Convert the rows below into a numbered list, leaving out any blank lines.

BEGIN EXTRACTED RECORDS

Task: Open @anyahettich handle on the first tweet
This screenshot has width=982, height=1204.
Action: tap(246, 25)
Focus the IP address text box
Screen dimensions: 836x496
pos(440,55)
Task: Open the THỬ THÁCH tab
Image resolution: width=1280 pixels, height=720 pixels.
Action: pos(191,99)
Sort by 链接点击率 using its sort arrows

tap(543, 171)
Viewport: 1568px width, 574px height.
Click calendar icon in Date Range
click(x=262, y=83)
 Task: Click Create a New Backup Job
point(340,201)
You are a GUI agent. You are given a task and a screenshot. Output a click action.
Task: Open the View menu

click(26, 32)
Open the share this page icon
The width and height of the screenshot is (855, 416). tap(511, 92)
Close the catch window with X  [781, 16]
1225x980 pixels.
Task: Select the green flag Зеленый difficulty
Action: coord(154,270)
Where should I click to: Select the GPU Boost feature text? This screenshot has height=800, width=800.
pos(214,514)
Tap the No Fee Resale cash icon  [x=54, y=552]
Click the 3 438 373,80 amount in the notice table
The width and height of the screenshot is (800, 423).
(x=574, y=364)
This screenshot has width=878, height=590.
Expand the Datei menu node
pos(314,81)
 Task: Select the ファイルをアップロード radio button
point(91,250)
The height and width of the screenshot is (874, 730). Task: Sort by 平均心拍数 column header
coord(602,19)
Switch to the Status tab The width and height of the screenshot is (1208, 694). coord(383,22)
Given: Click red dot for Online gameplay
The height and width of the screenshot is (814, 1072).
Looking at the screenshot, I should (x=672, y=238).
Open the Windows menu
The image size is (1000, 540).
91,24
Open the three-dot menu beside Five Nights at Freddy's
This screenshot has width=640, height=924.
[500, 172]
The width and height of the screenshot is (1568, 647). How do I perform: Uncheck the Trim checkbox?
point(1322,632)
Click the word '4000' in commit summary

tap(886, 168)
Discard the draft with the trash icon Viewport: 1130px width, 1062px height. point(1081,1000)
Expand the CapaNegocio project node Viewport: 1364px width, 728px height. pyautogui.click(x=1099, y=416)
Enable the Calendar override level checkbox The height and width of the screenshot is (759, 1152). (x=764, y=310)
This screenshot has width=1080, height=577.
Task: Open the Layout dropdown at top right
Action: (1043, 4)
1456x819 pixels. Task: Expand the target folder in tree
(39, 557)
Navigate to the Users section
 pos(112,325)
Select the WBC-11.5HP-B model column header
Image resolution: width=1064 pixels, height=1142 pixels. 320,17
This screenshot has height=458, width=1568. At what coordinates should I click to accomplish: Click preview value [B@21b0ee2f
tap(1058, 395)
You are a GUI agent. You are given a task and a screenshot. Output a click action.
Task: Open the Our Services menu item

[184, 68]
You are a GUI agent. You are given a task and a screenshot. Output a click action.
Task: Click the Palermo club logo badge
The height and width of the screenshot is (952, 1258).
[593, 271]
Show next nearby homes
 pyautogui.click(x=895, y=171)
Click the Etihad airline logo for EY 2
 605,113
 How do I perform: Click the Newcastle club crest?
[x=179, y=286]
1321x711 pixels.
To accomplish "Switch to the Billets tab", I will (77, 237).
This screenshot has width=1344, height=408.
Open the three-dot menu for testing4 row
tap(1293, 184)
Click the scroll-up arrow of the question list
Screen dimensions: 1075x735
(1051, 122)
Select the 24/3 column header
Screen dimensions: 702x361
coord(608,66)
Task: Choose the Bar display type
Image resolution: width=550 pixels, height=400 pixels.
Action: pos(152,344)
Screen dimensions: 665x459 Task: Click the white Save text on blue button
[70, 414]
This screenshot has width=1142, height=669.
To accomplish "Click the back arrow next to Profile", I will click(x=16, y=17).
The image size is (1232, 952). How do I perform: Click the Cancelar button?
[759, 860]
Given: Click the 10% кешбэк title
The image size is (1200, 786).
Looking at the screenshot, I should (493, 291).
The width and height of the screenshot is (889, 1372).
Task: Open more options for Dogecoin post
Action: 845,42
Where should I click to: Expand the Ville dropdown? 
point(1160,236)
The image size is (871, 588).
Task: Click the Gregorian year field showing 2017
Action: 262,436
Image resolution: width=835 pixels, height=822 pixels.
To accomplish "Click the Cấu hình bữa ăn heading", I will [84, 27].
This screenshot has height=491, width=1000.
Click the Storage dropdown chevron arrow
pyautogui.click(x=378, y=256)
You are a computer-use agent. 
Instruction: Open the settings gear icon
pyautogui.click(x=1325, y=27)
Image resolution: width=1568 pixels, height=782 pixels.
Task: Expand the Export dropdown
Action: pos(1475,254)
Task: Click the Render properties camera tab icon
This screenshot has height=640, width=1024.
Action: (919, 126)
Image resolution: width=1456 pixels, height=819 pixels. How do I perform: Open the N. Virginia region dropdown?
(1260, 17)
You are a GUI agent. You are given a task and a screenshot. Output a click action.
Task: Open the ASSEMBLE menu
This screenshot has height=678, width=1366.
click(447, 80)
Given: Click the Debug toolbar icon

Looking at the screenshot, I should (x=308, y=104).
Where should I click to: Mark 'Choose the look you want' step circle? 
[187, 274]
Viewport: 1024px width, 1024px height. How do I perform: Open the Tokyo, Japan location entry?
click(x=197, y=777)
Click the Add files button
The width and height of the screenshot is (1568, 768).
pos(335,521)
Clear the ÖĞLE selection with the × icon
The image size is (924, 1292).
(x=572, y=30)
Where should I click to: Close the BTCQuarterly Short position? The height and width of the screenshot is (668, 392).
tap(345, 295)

END EXTRACTED RECORDS

- **TASK SOLUTION**
1. Task: Open @anyahettich handle on the first tweet
2. This screenshot has width=982, height=1204.
3. Action: tap(246, 25)
4. Focus the IP address text box
5. Screen dimensions: 836x496
6. pos(440,55)
7. Task: Open the THỬ THÁCH tab
8. Image resolution: width=1280 pixels, height=720 pixels.
9. Action: pos(191,99)
10. Sort by 链接点击率 using its sort arrows
11. tap(543, 171)
12. Viewport: 1568px width, 574px height.
13. Click calendar icon in Date Range
14. click(x=262, y=83)
15.  Task: Click Create a New Backup Job
16. point(340,201)
17. You are a GUI agent. You are given a task and a screenshot. Output a click action.
18. Task: Open the View menu
19. click(26, 32)
20. Open the share this page icon
21. The width and height of the screenshot is (855, 416). tap(511, 92)
22. Close the catch window with X  [781, 16]
23. 1225x980 pixels.
24. Task: Select the green flag Зеленый difficulty
25. Action: coord(154,270)
26. Where should I click to: Select the GPU Boost feature text? This screenshot has height=800, width=800.
27. pos(214,514)
28. Tap the No Fee Resale cash icon  [x=54, y=552]
29. Click the 3 438 373,80 amount in the notice table
30. The width and height of the screenshot is (800, 423).
31. (x=574, y=364)
32. This screenshot has width=878, height=590.
33. Expand the Datei menu node
34. pos(314,81)
35.  Task: Select the ファイルをアップロード radio button
36. point(91,250)
37. The height and width of the screenshot is (874, 730). Task: Sort by 平均心拍数 column header
38. coord(602,19)
39. Switch to the Status tab The width and height of the screenshot is (1208, 694). coord(383,22)
40. Given: Click red dot for Online gameplay
41. The height and width of the screenshot is (814, 1072).
42. Looking at the screenshot, I should (x=672, y=238).
43. Open the Windows menu
44. The image size is (1000, 540).
45. 91,24
46. Open the three-dot menu beside Five Nights at Freddy's
47. This screenshot has width=640, height=924.
48. [500, 172]
49. The width and height of the screenshot is (1568, 647). How do I perform: Uncheck the Trim checkbox?
50. point(1322,632)
51. Click the word '4000' in commit summary
52. tap(886, 168)
53. Discard the draft with the trash icon Viewport: 1130px width, 1062px height. point(1081,1000)
54. Expand the CapaNegocio project node Viewport: 1364px width, 728px height. pyautogui.click(x=1099, y=416)
55. Enable the Calendar override level checkbox The height and width of the screenshot is (759, 1152). (x=764, y=310)
56. This screenshot has width=1080, height=577.
57. Task: Open the Layout dropdown at top right
58. Action: (1043, 4)
59. 1456x819 pixels. Task: Expand the target folder in tree
60. (39, 557)
61. Navigate to the Users section
62.  pos(112,325)
63. Select the WBC-11.5HP-B model column header
64. Image resolution: width=1064 pixels, height=1142 pixels. 320,17
65. This screenshot has height=458, width=1568. At what coordinates should I click to accomplish: Click preview value [B@21b0ee2f
66. tap(1058, 395)
67. You are a GUI agent. You are given a task and a screenshot. Output a click action.
68. Task: Open the Our Services menu item
69. [184, 68]
70. You are a GUI agent. You are given a task and a screenshot. Output a click action.
71. Task: Click the Palermo club logo badge
72. The height and width of the screenshot is (952, 1258).
73. [593, 271]
74. Show next nearby homes
75.  pyautogui.click(x=895, y=171)
76. Click the Etihad airline logo for EY 2
77.  605,113
78.  How do I perform: Click the Newcastle club crest?
79. [x=179, y=286]
80. 1321x711 pixels.
81. To accomplish "Switch to the Billets tab", I will (77, 237).
82. This screenshot has width=1344, height=408.
83. Open the three-dot menu for testing4 row
84. tap(1293, 184)
85. Click the scroll-up arrow of the question list
86. Screen dimensions: 1075x735
87. (1051, 122)
88. Select the 24/3 column header
89. Screen dimensions: 702x361
90. coord(608,66)
91. Task: Choose the Bar display type
92. Image resolution: width=550 pixels, height=400 pixels.
93. Action: pos(152,344)
94. Screen dimensions: 665x459 Task: Click the white Save text on blue button
95. [70, 414]
96. This screenshot has width=1142, height=669.
97. To accomplish "Click the back arrow next to Profile", I will click(x=16, y=17).
98. The image size is (1232, 952). How do I perform: Click the Cancelar button?
99. [759, 860]
100. Given: Click the 10% кешбэк title
101. The image size is (1200, 786).
102. Looking at the screenshot, I should (493, 291).
103. The width and height of the screenshot is (889, 1372).
104. Task: Open more options for Dogecoin post
105. Action: 845,42
106. Where should I click to: Expand the Ville dropdown? 
107. point(1160,236)
108. The image size is (871, 588).
109. Task: Click the Gregorian year field showing 2017
110. Action: 262,436
111. Image resolution: width=835 pixels, height=822 pixels.
112. To accomplish "Click the Cấu hình bữa ăn heading", I will [84, 27].
113. This screenshot has height=491, width=1000.
114. Click the Storage dropdown chevron arrow
115. pyautogui.click(x=378, y=256)
116. You are a computer-use agent. 
117. Instruction: Open the settings gear icon
118. pyautogui.click(x=1325, y=27)
119. Image resolution: width=1568 pixels, height=782 pixels.
120. Task: Expand the Export dropdown
121. Action: pos(1475,254)
122. Task: Click the Render properties camera tab icon
123. This screenshot has height=640, width=1024.
124. Action: (919, 126)
125. Image resolution: width=1456 pixels, height=819 pixels. How do I perform: Open the N. Virginia region dropdown?
126. (1260, 17)
127. You are a GUI agent. You are given a task and a screenshot. Output a click action.
128. Task: Open the ASSEMBLE menu
129. This screenshot has height=678, width=1366.
130. click(447, 80)
131. Given: Click the Debug toolbar icon
132. Looking at the screenshot, I should (x=308, y=104).
133. Where should I click to: Mark 'Choose the look you want' step circle? 
134. [187, 274]
135. Viewport: 1024px width, 1024px height. How do I perform: Open the Tokyo, Japan location entry?
136. click(x=197, y=777)
137. Click the Add files button
138. The width and height of the screenshot is (1568, 768).
139. pos(335,521)
140. Clear the ÖĞLE selection with the × icon
141. The image size is (924, 1292).
142. (x=572, y=30)
143. Where should I click to: Close the BTCQuarterly Short position? The height and width of the screenshot is (668, 392).
144. tap(345, 295)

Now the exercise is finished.